Gamera The Super Monster~ 1980, Noriaki Yuasa, Japan
Gamera The Super Monster was released in 1980; a full five years after Terror of Mechagodzilla, the final Showa era Godzilla film Toho ever released. Let that sink in; by 1980, EVEN TOHO had given up. Godzilla, for years a big green cash cow, had stopped bringing in enough money to warrant the production of additional films. That’s a pretty clear sign that the kaiju genre needed some time off, and yet, here we are, five full years late to the party with Gamera Part Eight, and it is the single most critically underfunded Gamera outing ever.
“Spare some change?”
Gamera The Super Monster takes the now well worn Daiei tradition of recycling old footage and runs with it to an unforgivable extreme. There is almost no original monster content in the entire film, and no original monsters. It’s basically a clip show, they’ve cannibalized footage from previous Gamera adventures and cobbled together a cheapo monster montage, with some bizarre and crummy original footage sandwiched between sequences in an attempt to hold some kind of narrative together. The story they bring us concerns a little boy (surprise!) with a Gamera fixation (I”m sure the feeling is mutual) who winds up in the middle of some sort of intergalactic turf war. Unable to combat the nefarious invaders on his own, our kiddo throws in with three alien ladies who occasionally wear spandex superhero outfits, complete with capes, and together they work to foil the attempted conquest of Earth by a hostile alien race, who fly around in a damn Star Destroyer. Yep. A Star Destroyer.
The original effects are worse than terrible, and even the classic monster footage had to have felt positively prehistoric to audiences in 1980. This is, in a lot of ways, the Godzilla’s Revenge of the Gamera franchise, a film which makes no claim to even trying to satisfy an adult audience, instead playing straight to children, and compensating for it’s flimsy narrative with wall to wall monster combat, mostly snatched from pre existing footage- however, where Godzilla’s Revenge was a midseries celebration of ongoing cannon meant to give kids what they really wanted, Gamera The Super Monster is a cut and dry cash in attempt by Daiei and financiers to milk what pennies still remained in Gamera’s dying husk once and for all. Gamera The Super Monster isn’t a sequel, it’s more like a liquidation sale.

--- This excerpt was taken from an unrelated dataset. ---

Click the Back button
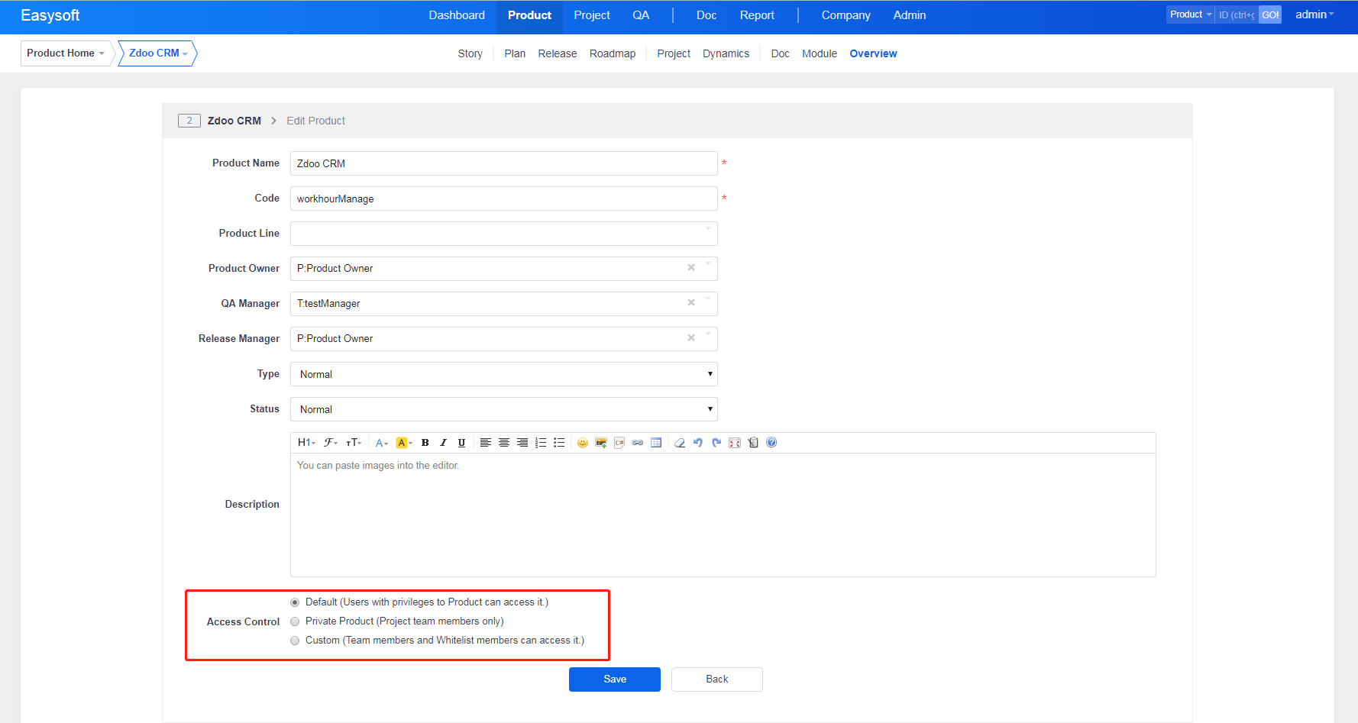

That having been said, there are some important concessions that need to be made before tossing this stinker out with yesterday’s ham; we are NOT the target audience for Gamera The Super Monster. This is, first and foremost, a children’s film, and it was a children’s film made for kids who probably couldn’t have just streamed Gamera’s entire catalog off of youtube illegally anytime they wanted. It’s possible that for the children of 1980’s Japan, this movie freaking kicked ass. Gamera The Super Monster plays like a greatest hits album for kids who don’t have easy access to these films in their own right. It’s all the monsters you love, and only the good parts. Then, holding the whole thing together, you get space ladies in capes flying around. Honestly, you could do a lot worse! I actually think in some weird way Gamera The Super Monster is a better kid’s film than Godzilla’s Revenge, it’s so much less bleak and depressing, our lead kid is nowhere near as annoying, and the non-monster sequences are anything but drab. Putting yourself in the shoes of a kid who had little to no access to home video, but who loved Gamera, you can probably see how a matinee showing of Gamera The Super Monster could rock your socks off like a mutha fucker.
So, through the eyes of the adult, we have the most lamentable flop in Gamera’s tragic career. For children, we have a shitty story (But who cares?) a spaceship right out of Star Wars, the MOST monsters ever in a Gamera film, and Japanese space ladies, complete with special powers which require choreographed arm movements to activate, like all Japanese people love. I am bound by honor to grade this film academically, but it’s worth an asterisk in the record books that this piece of garbage might be a masterpiece if you’re under 11 years old.